Si tratta di un paradosso, visto che la scuola è presidiata da un programma educativo sui delitti gestito direttamente da agenti di polizia. A poche decine di metri dagli edifici si consumano gli efferati omicidi del misterioso killer, che usa raccogliere il sangue delle vittime dopo averle sgozzate. Il tutto ha luogo in un boschetto di betulle avvolto nella silenziosa coperta nevosa, nella pace di un ambiente naturale che si pone senza soluzione di continuità rispetto alle case, secondo un modello di civiltà che sembra essere decisamente superiore ad ogni altro. Eppure è proprio qui che i conflitti esplodono nella maniera più clamorosa, nascendo all’interno delle istituzioni e dei rapporti sociali e materializzandosi nelle pratiche diffuse del disprezzo e della mortificazione dell’altro o della vendetta spietata.
L’attrazione tra Oskar ed Eli ha luogo in questo contesto, dove la freddezza delle relazioni crea un disperato bisogno di corrispondenza affettiva. Come sottolinea la vicenda familiare di Eli, è dai genitori che i figli ereditano la spaventosa vocazione alla violenza. I ragazzi sono la diretta conseguenza delle azioni degli adulti e non possono sottrarsi a questo destino. Nella rappresentazione del film i grandi sono dunque un concentrato di difetti, tra cui spiccano l’ignavia e la codardia. Diventa difficile quindi attribuire troppe responsabilità ai ragazzi circa il loro modo di essere. Tanto più che il disagio e la sofferenza si possono leggere con chiarezza sui loro corpi, segnati dal male di vivere.
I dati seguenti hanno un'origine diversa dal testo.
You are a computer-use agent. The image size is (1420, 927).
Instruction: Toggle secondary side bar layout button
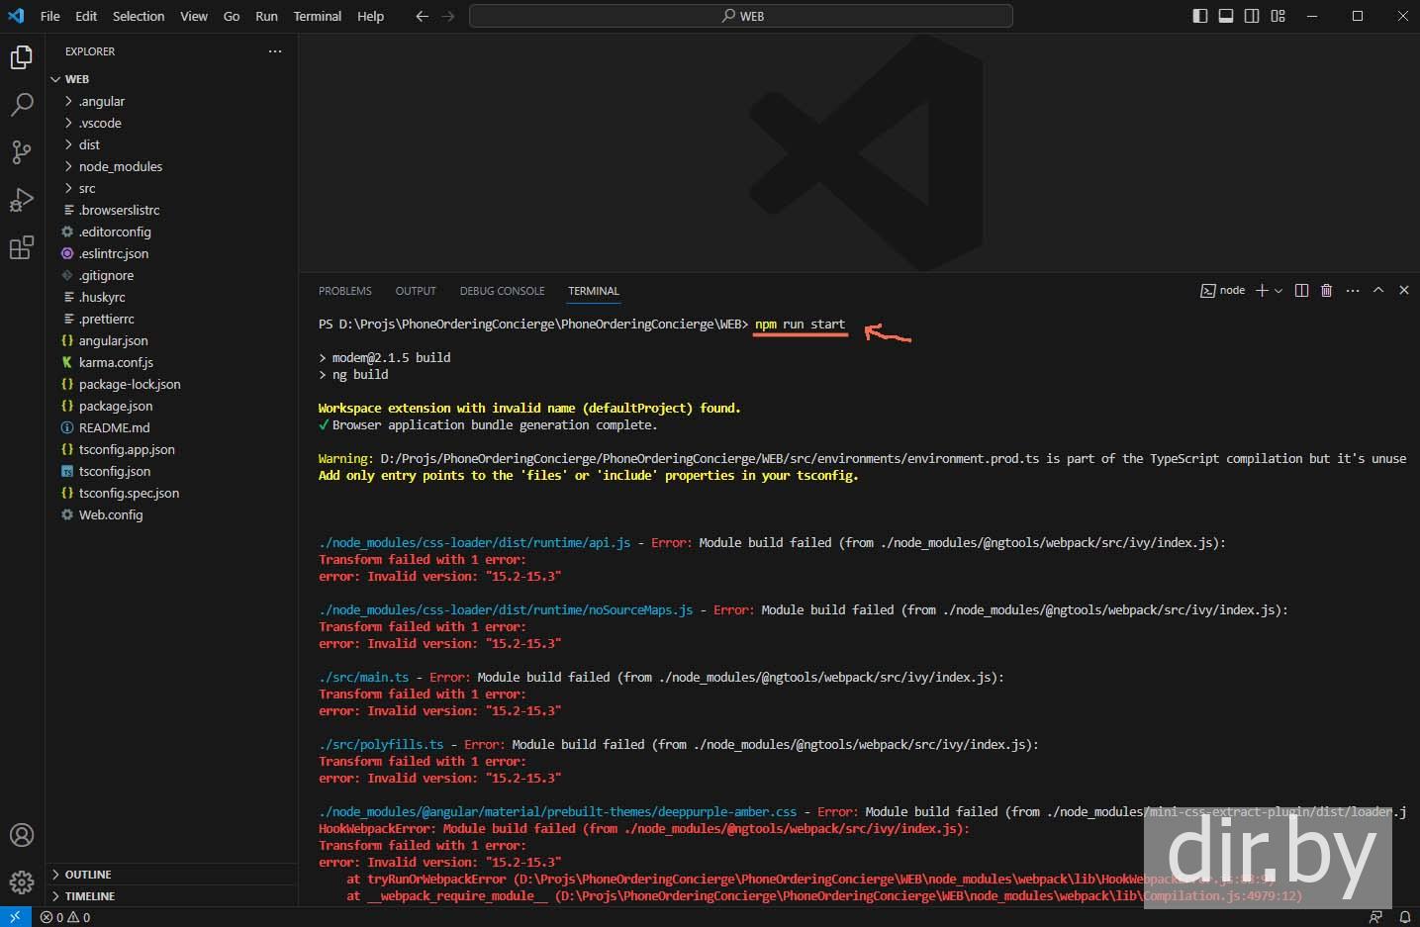click(x=1252, y=16)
Ed è proprio attraverso il linguaggio del corpo che i ragazzini comunicano il proprio malessere. Di straordinario impatto, in tal senso, sono alcune sequenze del film particolarmente toccanti e spaventose. Come quando Eli si getta sul collo del genitore sfigurato per regalargli il sollievo della morte, con un gesto che rimanda all’idea che tocca ai figli pensare come riscattare le colpe dei padri. Oppure nell’immagine dell’orecchio del bullo ferito a sangue dalla rabbia di Oskar che ha deciso di iniziare a difendersi. O, ancora, quando Eli si mette a sanguinare senza una causa apparente di fronte al rifiuto di Oskar che non la lascia entrare in casa. Infine quando il vile agguato di cui Oskar cade vittima durante la lezione di nuoto si conclude con i corpi squartati dei suoi assalitori dopo l’intervento di Eli. Ai due protagonisti non rimane che andarsene lontano, così giovani ma anche così profondamente consapevoli di una condizione sociale, e di riflesso esistenziale, che non riesce a liberarsi dall’uso della violenza.